Sorts

insert sort		O(n^2)		in-place
	first i elements are sorted each time through the loop for i=1..n

selection sort		O(n^2)		in-place
	first i elements are the smallest elements each time through the loop for i=0..n

quick-sort		avg O(n log n) worst O(n^2)	in-place
	divide and conquer - pick random element, split input into <, =, and > element (pivot)
	recurse on < and > sets

merge-sort		O(n log n)	uses extra memory
	split array into two halves, sort each half (recursively using merge-sort)
	merge 2 resultant sorted arrays

heap-sort		O(n log n)	in-place
	build an array based heap, move top element to end of array using rightmost child as top
	reheapify, move new top element to end-1, repeat

bucket-sort		O(n)		uses extra memory
	good when there are only a fixed (small) number of distinct keys
	create a bucket for each key, scan elements moving each element into appropriate bucket

radix-sort		O(kn)	(k is size of key)	uses extra-memory
	do a bucket sort on one digit (letter) of the key at a time, requires k passes
	can be done with the most significant (msf) or least significant digit first (lsf)
	lsf is the common approach

Amortization

cost of TreePtrArray::setElement

Want to average cost over a number of calls

How to compute average (ask)

	total time/number of calls

assume no replacements, so num of calls = N (number of elements in array)

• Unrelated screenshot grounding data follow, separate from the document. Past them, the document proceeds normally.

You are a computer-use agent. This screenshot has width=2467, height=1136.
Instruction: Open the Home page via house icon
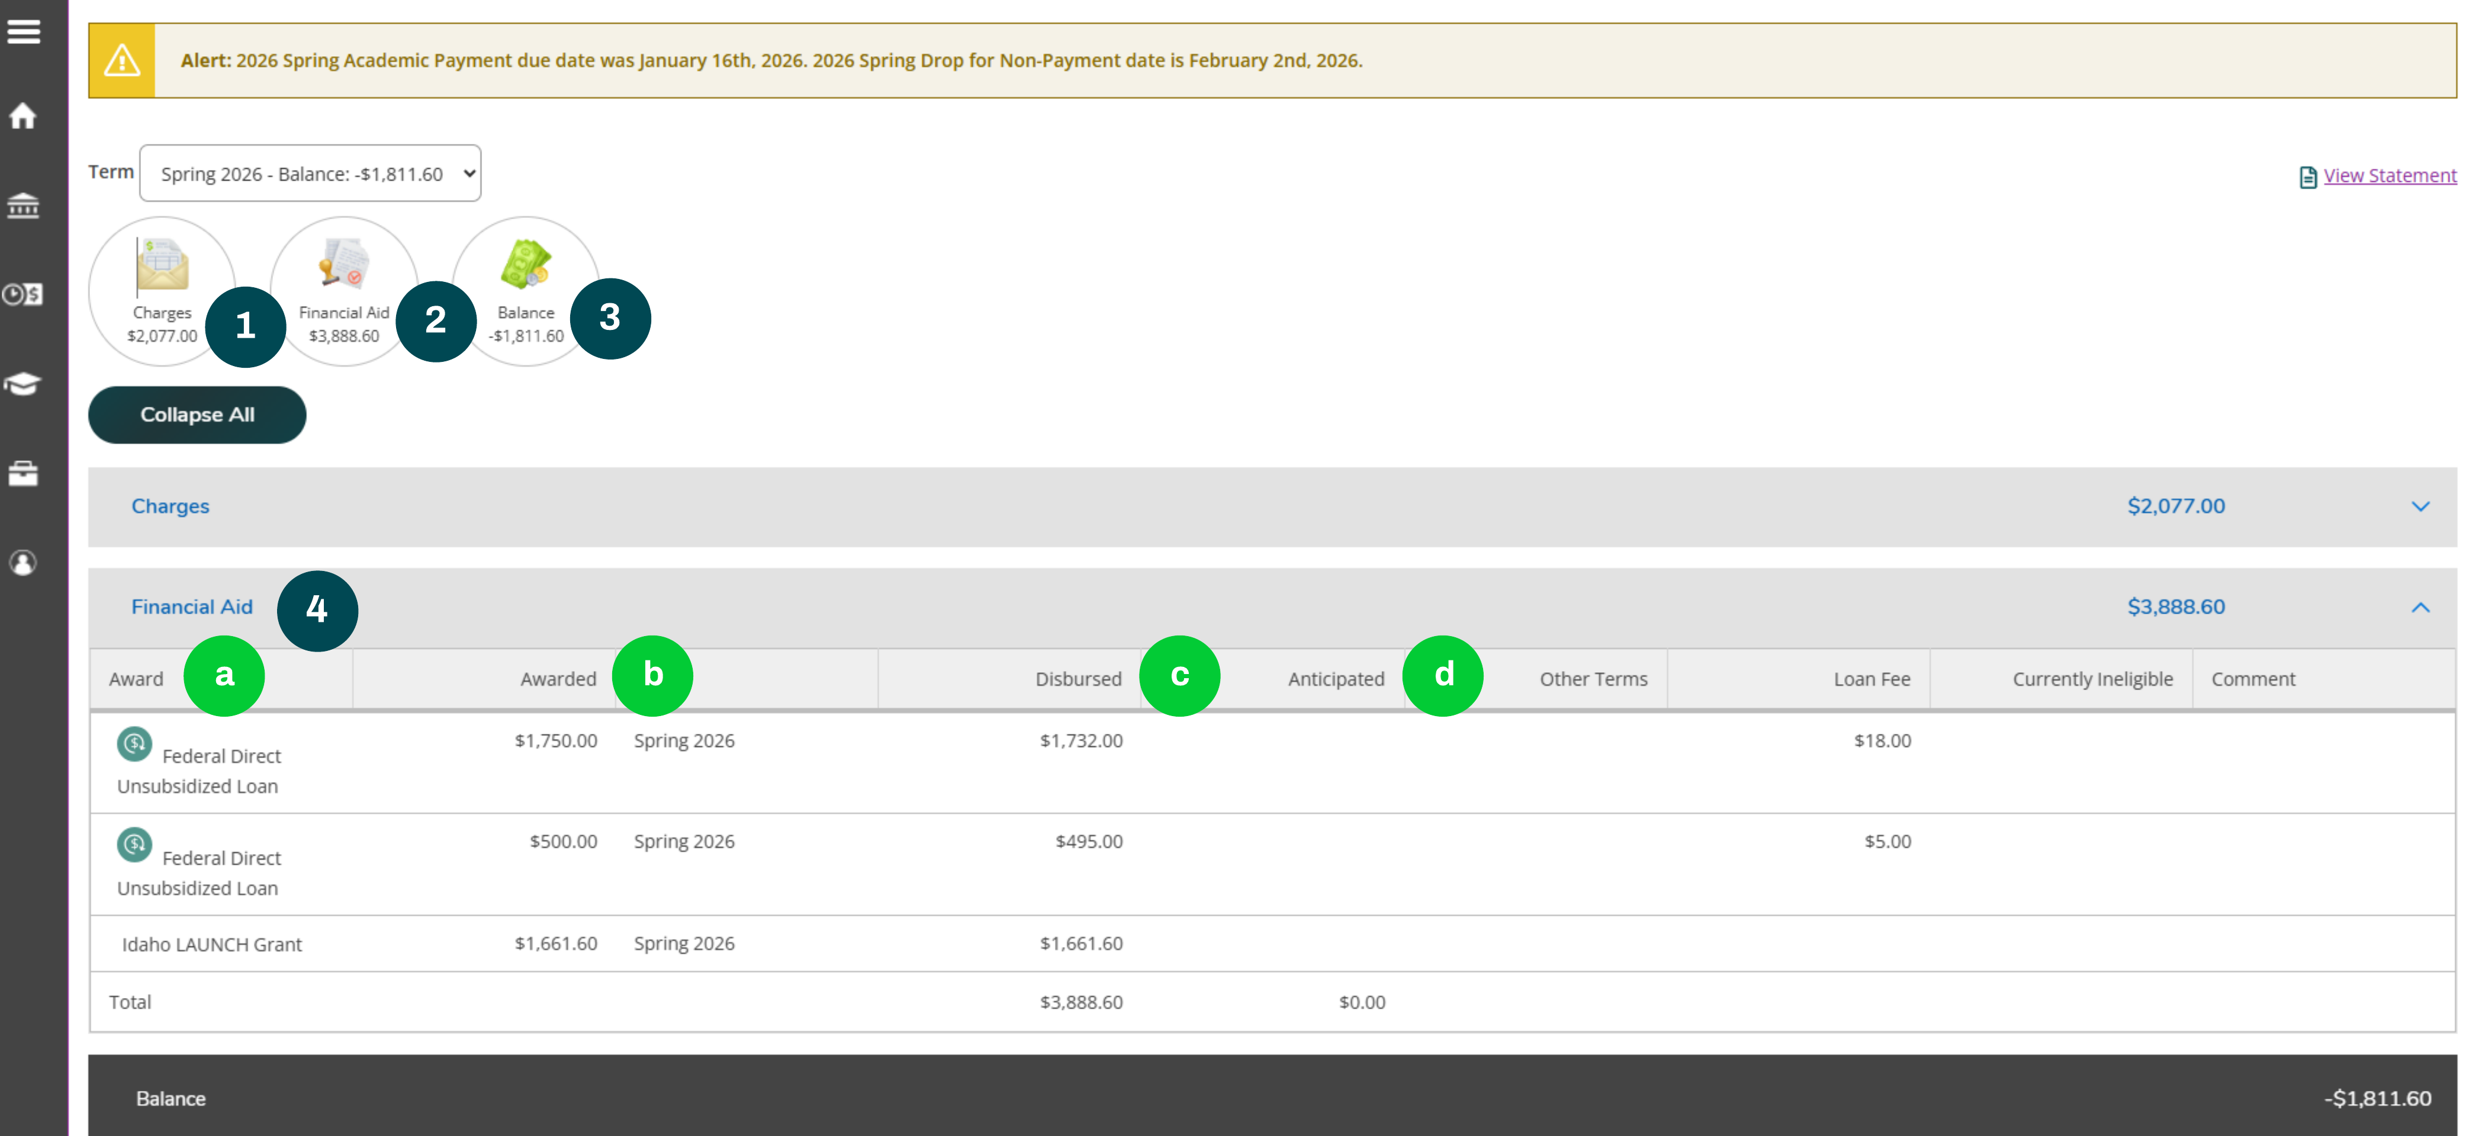click(x=23, y=116)
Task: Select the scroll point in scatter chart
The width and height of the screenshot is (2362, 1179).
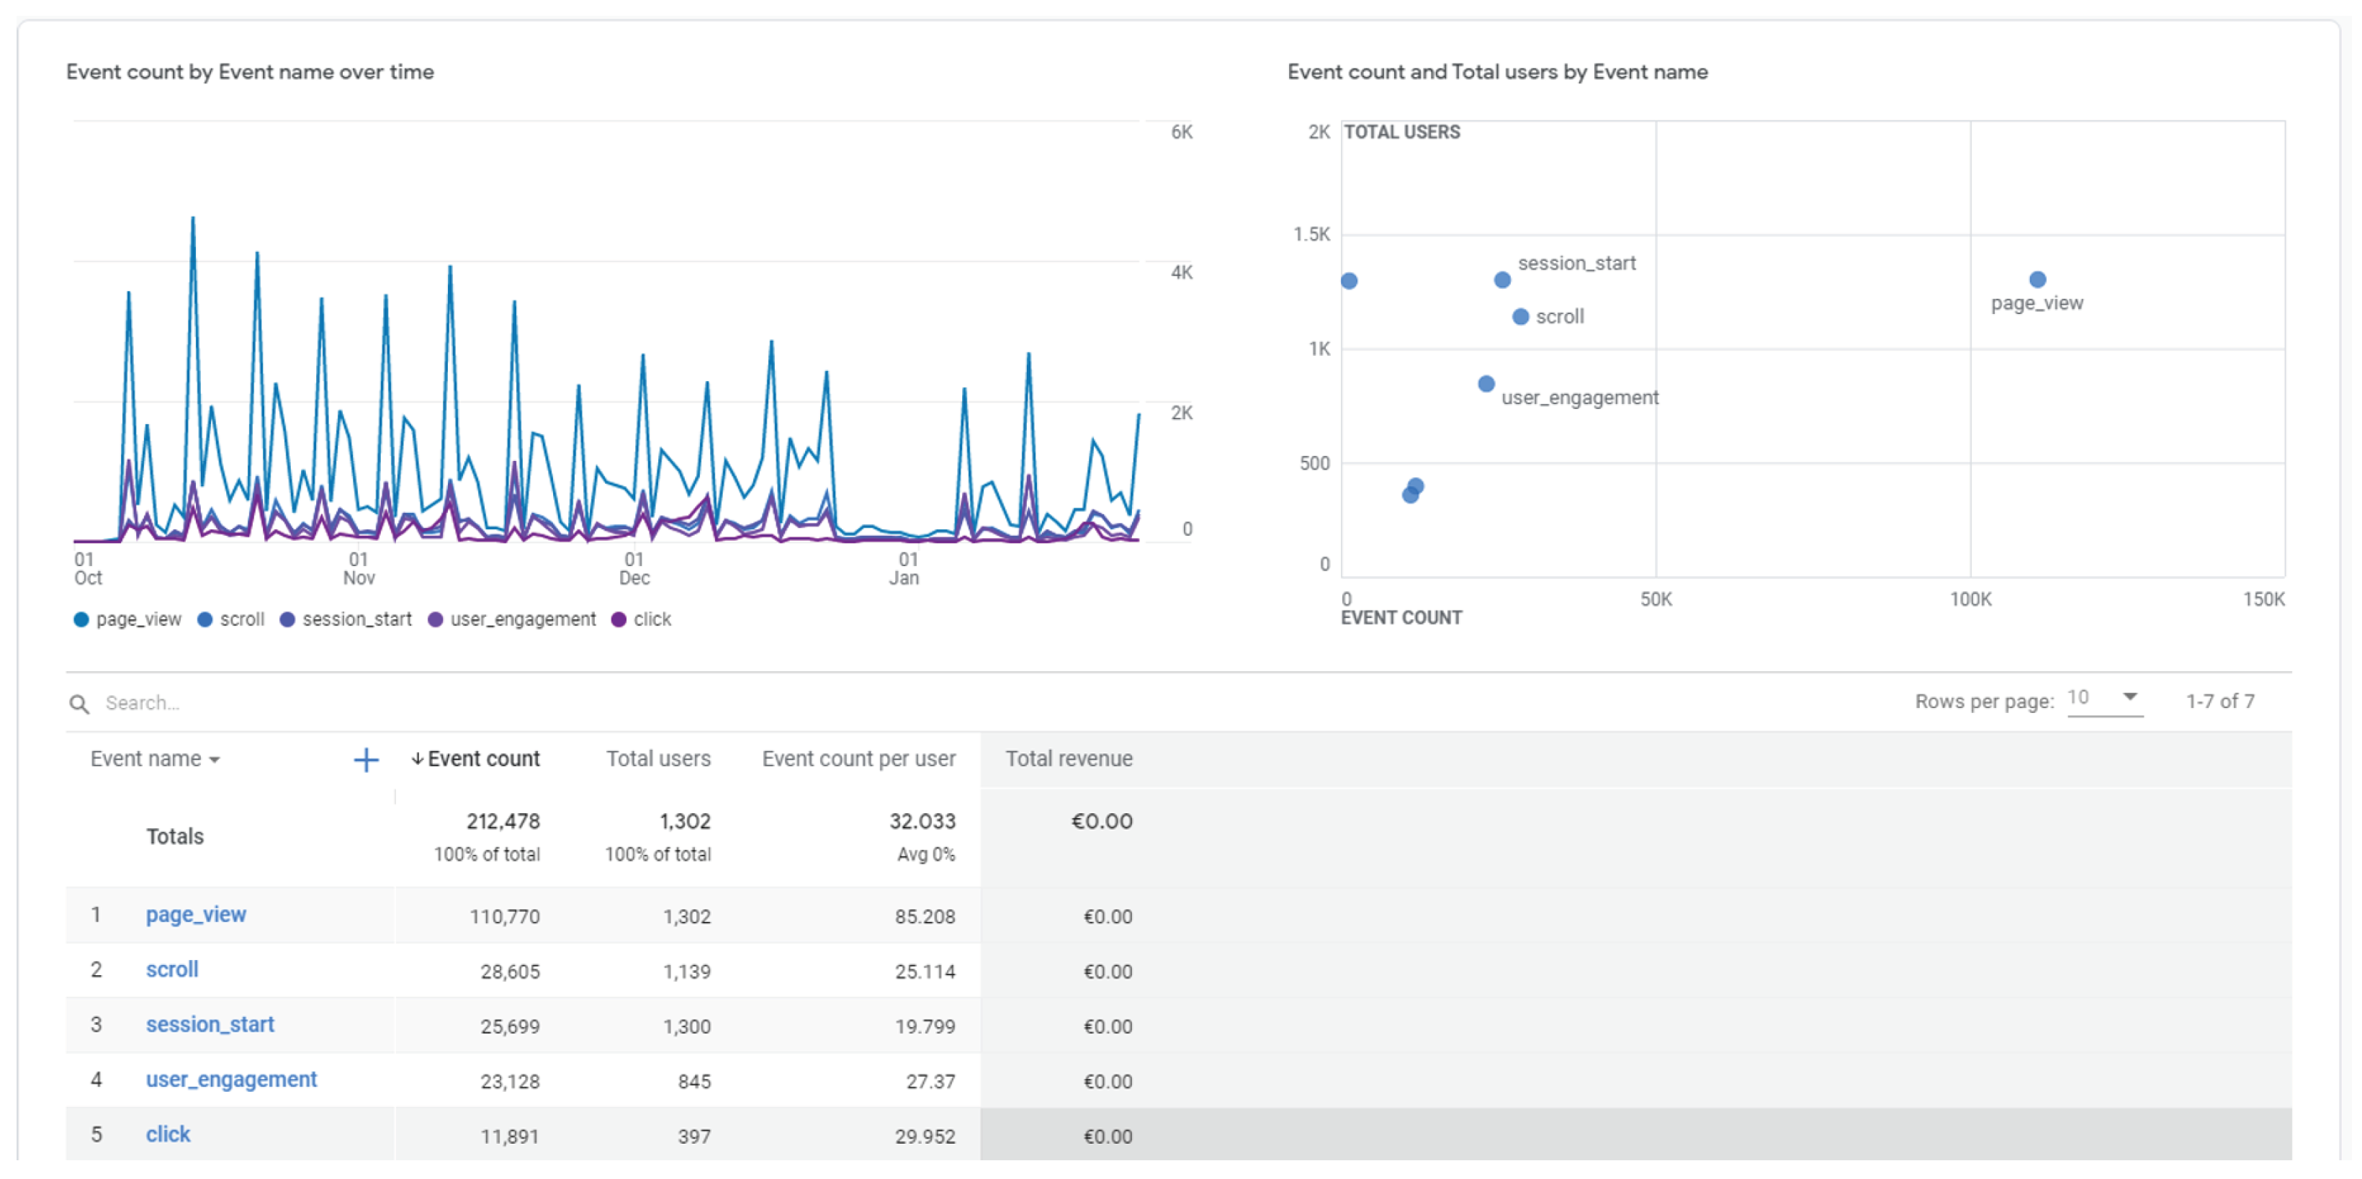Action: pos(1520,317)
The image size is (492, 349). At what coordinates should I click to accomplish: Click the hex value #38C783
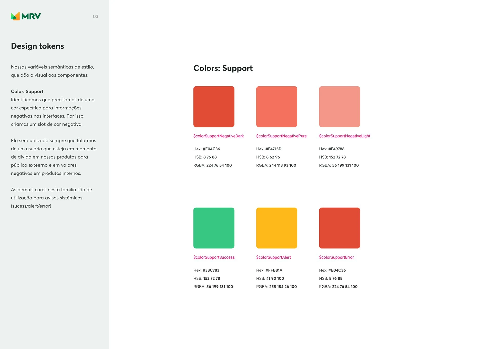[x=211, y=270]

What is total cost just before a doubling (say N=128)

	TC(n) = TC(n/2)	+  	 1   +    n/2     			+     n/2
		cost to n/2	cost to double from n/2 to n		number of addl inserts
				alloc + copies

	TC(n) = n+1+TC(n/2) =
		n + 1 + n/2 + 1 + n/4 + 1 + n/8 + 1 + ... =
		log n + n(1 + 1/2 + 1/4 + 1/8 + ... ) =
		log n + 2n

	theta(n) is total cost	
		divide by n inserts

	theta(1) for each insert